_REQUIREMENT_
The material must be repeated exactly, with every line intact.

_SUPPLIED INFORMATION_
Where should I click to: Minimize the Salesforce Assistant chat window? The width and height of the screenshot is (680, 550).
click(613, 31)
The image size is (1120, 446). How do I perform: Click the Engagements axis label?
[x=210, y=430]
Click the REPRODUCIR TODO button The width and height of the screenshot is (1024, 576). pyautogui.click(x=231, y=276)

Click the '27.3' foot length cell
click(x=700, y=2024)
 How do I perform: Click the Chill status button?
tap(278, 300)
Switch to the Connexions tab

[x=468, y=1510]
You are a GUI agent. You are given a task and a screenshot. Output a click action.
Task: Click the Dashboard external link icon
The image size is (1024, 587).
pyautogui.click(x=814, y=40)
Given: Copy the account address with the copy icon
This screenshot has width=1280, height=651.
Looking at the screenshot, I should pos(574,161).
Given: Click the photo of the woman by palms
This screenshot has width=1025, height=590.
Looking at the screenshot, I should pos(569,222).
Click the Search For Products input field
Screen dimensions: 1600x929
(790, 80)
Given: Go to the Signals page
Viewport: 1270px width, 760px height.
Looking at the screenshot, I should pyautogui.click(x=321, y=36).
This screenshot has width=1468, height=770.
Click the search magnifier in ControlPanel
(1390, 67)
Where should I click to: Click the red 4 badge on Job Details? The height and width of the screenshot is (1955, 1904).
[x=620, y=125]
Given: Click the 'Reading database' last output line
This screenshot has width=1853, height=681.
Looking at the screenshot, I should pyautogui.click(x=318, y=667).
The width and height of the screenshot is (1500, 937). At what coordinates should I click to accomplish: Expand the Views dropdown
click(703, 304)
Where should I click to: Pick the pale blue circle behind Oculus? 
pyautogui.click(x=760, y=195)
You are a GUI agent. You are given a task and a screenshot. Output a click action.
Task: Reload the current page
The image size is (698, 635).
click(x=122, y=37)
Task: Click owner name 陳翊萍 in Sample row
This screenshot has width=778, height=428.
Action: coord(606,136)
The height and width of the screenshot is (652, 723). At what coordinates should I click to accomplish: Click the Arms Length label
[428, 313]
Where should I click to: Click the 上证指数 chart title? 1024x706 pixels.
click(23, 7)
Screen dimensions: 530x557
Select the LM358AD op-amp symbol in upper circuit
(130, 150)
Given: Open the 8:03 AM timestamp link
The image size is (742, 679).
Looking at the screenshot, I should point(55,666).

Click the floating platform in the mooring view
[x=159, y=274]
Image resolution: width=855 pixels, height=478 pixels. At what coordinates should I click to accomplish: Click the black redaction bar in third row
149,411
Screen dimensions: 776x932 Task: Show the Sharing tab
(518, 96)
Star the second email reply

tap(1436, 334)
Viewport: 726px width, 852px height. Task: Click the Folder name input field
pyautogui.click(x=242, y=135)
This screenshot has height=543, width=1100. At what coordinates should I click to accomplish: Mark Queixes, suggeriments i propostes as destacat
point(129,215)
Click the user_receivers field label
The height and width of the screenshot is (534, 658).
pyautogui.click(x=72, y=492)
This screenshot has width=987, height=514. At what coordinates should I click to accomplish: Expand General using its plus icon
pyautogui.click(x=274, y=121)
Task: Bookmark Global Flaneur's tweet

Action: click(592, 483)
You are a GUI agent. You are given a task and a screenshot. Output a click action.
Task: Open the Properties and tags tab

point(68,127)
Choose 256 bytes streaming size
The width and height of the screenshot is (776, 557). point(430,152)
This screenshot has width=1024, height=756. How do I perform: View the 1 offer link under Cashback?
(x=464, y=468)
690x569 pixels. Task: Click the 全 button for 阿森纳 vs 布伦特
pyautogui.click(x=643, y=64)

_RESULT BELOW_
Where should I click to: Minimize the Salesforce Assistant chat window? The width and height of the screenshot is (680, 550).
click(613, 31)
The image size is (1120, 446). How do I perform: Click the Engagements axis label?
[x=210, y=430]
Click the REPRODUCIR TODO button The width and height of the screenshot is (1024, 576). pyautogui.click(x=231, y=276)

Click the '27.3' foot length cell
click(x=700, y=2024)
 How do I perform: Click the Chill status button?
tap(278, 300)
Switch to the Connexions tab

[x=468, y=1510]
You are a GUI agent. You are given a task and a screenshot. Output a click action.
Task: Click the Dashboard external link icon
The image size is (1024, 587).
pyautogui.click(x=814, y=40)
Given: Copy the account address with the copy icon
This screenshot has width=1280, height=651.
Looking at the screenshot, I should pos(574,161).
Given: Click the photo of the woman by palms
This screenshot has width=1025, height=590.
Looking at the screenshot, I should pos(569,222).
Click the Search For Products input field
Screen dimensions: 1600x929
(790, 80)
Given: Go to the Signals page
Viewport: 1270px width, 760px height.
Looking at the screenshot, I should pyautogui.click(x=321, y=36).
This screenshot has width=1468, height=770.
Click the search magnifier in ControlPanel
(1390, 67)
Where should I click to: Click the red 4 badge on Job Details? The height and width of the screenshot is (1955, 1904).
[x=620, y=125]
Given: Click the 'Reading database' last output line
This screenshot has width=1853, height=681.
Looking at the screenshot, I should pyautogui.click(x=318, y=667).
The width and height of the screenshot is (1500, 937). At what coordinates should I click to accomplish: Expand the Views dropdown
click(703, 304)
Where should I click to: Pick the pale blue circle behind Oculus? 
pyautogui.click(x=760, y=195)
You are a GUI agent. You are given a task and a screenshot. Output a click action.
Task: Reload the current page
The image size is (698, 635).
click(x=122, y=37)
Task: Click owner name 陳翊萍 in Sample row
This screenshot has width=778, height=428.
Action: coord(606,136)
The height and width of the screenshot is (652, 723). At what coordinates should I click to accomplish: Click the Arms Length label
[428, 313]
Where should I click to: Click the 上证指数 chart title? 1024x706 pixels.
click(23, 7)
Screen dimensions: 530x557
Select the LM358AD op-amp symbol in upper circuit
(130, 150)
Given: Open the 8:03 AM timestamp link
The image size is (742, 679).
Looking at the screenshot, I should point(55,666).

Click the floating platform in the mooring view
[x=159, y=274]
Image resolution: width=855 pixels, height=478 pixels. At what coordinates should I click to accomplish: Click the black redaction bar in third row
149,411
Screen dimensions: 776x932 Task: Show the Sharing tab
(518, 96)
Star the second email reply

tap(1436, 334)
Viewport: 726px width, 852px height. Task: Click the Folder name input field
pyautogui.click(x=242, y=135)
This screenshot has height=543, width=1100. At what coordinates should I click to accomplish: Mark Queixes, suggeriments i propostes as destacat
point(129,215)
Click the user_receivers field label
The height and width of the screenshot is (534, 658).
pyautogui.click(x=72, y=492)
This screenshot has width=987, height=514. At what coordinates should I click to accomplish: Expand General using its plus icon
pyautogui.click(x=274, y=121)
Task: Bookmark Global Flaneur's tweet

Action: click(592, 483)
You are a GUI agent. You are given a task and a screenshot. Output a click action.
Task: Open the Properties and tags tab

point(68,127)
Choose 256 bytes streaming size
The width and height of the screenshot is (776, 557). point(430,152)
This screenshot has width=1024, height=756. How do I perform: View the 1 offer link under Cashback?
(x=464, y=468)
690x569 pixels. Task: Click the 全 button for 阿森纳 vs 布伦特
pyautogui.click(x=643, y=64)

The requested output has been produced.